2018年9月6日 第36号

 アルバータ州政府レイチェル・ノッテリー州首相は8月30日、同日の連邦上告裁判所の判決を受け、アルバータ州がカナダ環境対策計画から撤退することも辞さない強い姿勢を示した。

 アルバータ州はカナダ自由党政権が進める環境対策計画に賛同し、2017年1月から炭素税を導入している。カナダにはオイルサンド事業をはじめとする天然資源産業が多いアルバータ州で炭素税を導入することで、カナダ環境対策計画が成功するとの認識がある。天然資源産業はカナダ経済にとって最も重要な産業の一つ。そのため、アルバータ州の炭素税への参加が、連邦政府が進める環境対策計画成功のカギとして、連邦政府はアルバータ州が炭素税導入を約束することでトランスマウンテン・パイプライン拡張計画を承認したという背景がある。

 しかし、今回の判決で裁判所はカナダエネルギー委員会(NEB)の判断に欠陥があったとして、トランスマウンテン・パイプライン拡張計画の承認を無効化した。NEBはタンカー航行による海洋汚染の影響と、パイプライン建設地域に関係する先住民族への説明責任と懸念への取り組みを怠ったことを判決の理由に挙げた。

 ノッテリー州首相は30日、「アルバータ州民は怒っている。私も怒っている。アルバータは正しいことを全てやってきた。それなのに裏切られた」と生中継会見で語った。州首相はジャスティン・トルドー首相と電話で会談し、すぐに上訴するよう要求したと語り、パイプライン建設に向けた対策を取るように訴えたと語った。

 そしてアルバータ州は現在導入している炭素税について1トン当たり40ドルまで引き上げられた時点で、カナダ政府の環境対策計画から撤退すると強い口調で語った。

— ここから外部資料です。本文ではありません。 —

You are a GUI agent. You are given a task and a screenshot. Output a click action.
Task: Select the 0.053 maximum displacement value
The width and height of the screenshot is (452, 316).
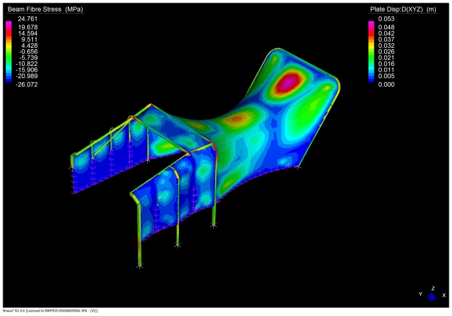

連邦政府の環境対策はアルバータ抜きでは、ただの紙切れ同然とアルバータ州の重要性を強調した。

 炭素税は2022年に1トン50ドルまで引き上げられるが、40ドルまで引き上げられるのは早くても2年後。ノッテリー州首相はパイプライン建設が確約されるまでは、連邦環境対策に参加するつもりはないと語った。

 連邦政府は今回の判決について精査して対応すると語ったものの、詳細は発表していない。ビル・モルノー財相は、パイプラインは必ず完成すると繰り返した。連邦政府は今年5月にトランスマウンテン・パイプラインを45億ドルで買収すると発表。判決が出される30分前には、パイプラインを所有するキンダーモーガン社の株主集会で、カナダ政府への売却が99パーセントの賛成を得て承認された。